Change is inevitable.
As I’ve collected more years under my belt, I’ve come to empathize with the “old-timers” that used to frustrate me when they scorned change, lamenting any single innovation or new building as the city grew from a one-horse town to a bustling little community.
Why the sudden burst of empathy?
The Oakdale Leader building, the place I’ve affectionately considered “home” for more than 25 years, has finally sold. To be fair, when it went up for sale, I didn’t panic. I didn’t think it would sell in this market.
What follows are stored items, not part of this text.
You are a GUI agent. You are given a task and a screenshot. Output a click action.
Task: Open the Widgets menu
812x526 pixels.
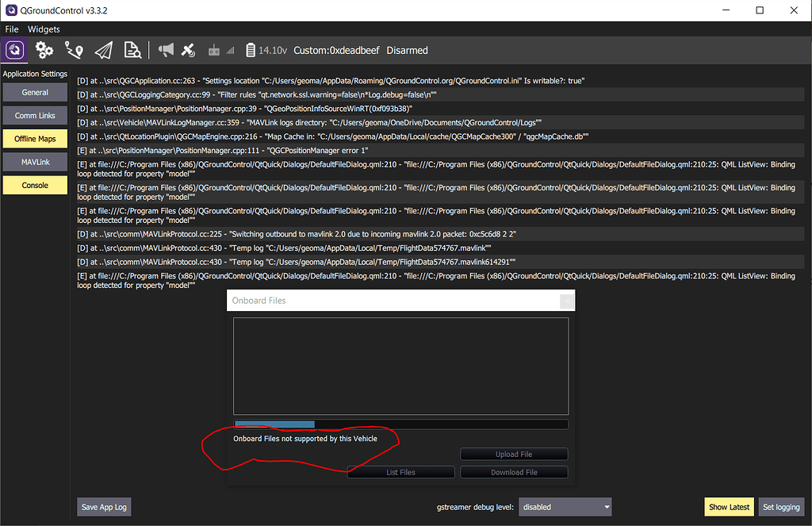click(44, 29)
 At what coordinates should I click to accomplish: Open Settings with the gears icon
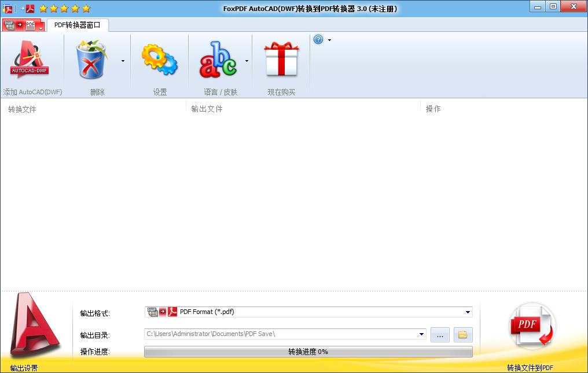tap(159, 60)
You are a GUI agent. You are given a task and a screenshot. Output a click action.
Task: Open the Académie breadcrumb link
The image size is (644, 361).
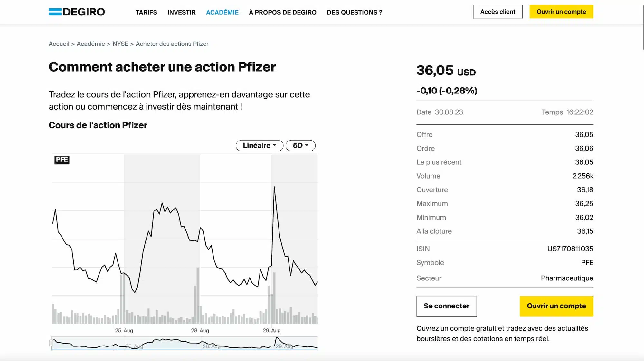[x=91, y=44]
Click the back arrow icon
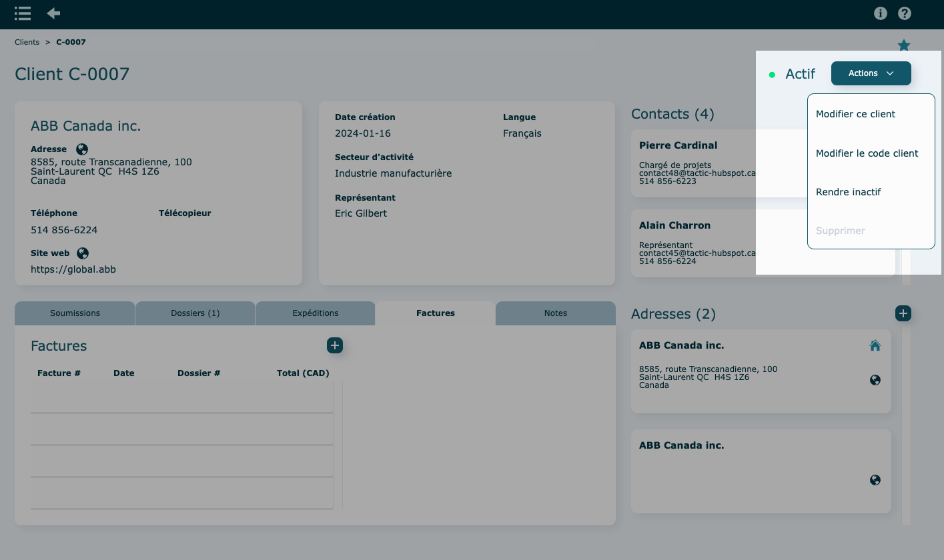This screenshot has height=560, width=944. tap(53, 13)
The building is oddly shaped, most definitely haunted (the best part), and it would take a crane to remove the antique letterpress printer that weighs as much as a semi-truck and deserves to be preserved in a museum.
But against all odds, the building sold and I was speechless.
No, in reality, I almost started crying and the flood of emotions cascading across my heart were enough to topple an elephant.
And why was I so bereft over this particular change?
Even though the building is drafty, the air conditioning system fails at least once per summer, and we all have a spooky story or two about the resident ghosts, there’s comfort in the familiar.
The thing is, even before I was an Oakdale Leader reporter, I was coming to the Leader to have my grandparents’ newspaper, The Mariposa Tribune, printed.
My late grandmother and I would pop into the Leader office early in the morning before heading to the printing press and after our print job was complete, we’d head back to Mariposa in her trusty truck.
I was usually covered in newsprint, dirty and sweaty, but we always stopped for a milkshake on the way home.
My memories of that time with my grandmother are unparallel.
Same as my memories in the Oakdale Leader building.
The actual newspaper business will continue on — we are not closing our doors — but the reality is that a move is likely.
The Powers-That-Be are eyeing a smaller space to accommodate the smaller work-force.
But the new building won’t have the memories, spirit, character or charm.
It won’t house the echo of Christmas parties, birthday bashes, inappropriate laughter, the smell of home-baked goods, shared tears over heartbreak, or the countless stories recounted over morning coffee or tea.
It will simply be an empty space, devoid of everything that made the Oakdale Leader office feel like home.
That’s why I’m sad.
I may not show up every day to the office, but there isn’t a moment that I don’t consider the building — and all the people in it — my family.
I don’t know what the future holds. I can only hope the new owners cherish and appreciate what we love most about that funky building.
Including the ghosts.
Kim Van Meter is a former full-time reporter for The Oakdale Leader, The Escalon Times and The Riverbank News; she continues to provide occasional columns.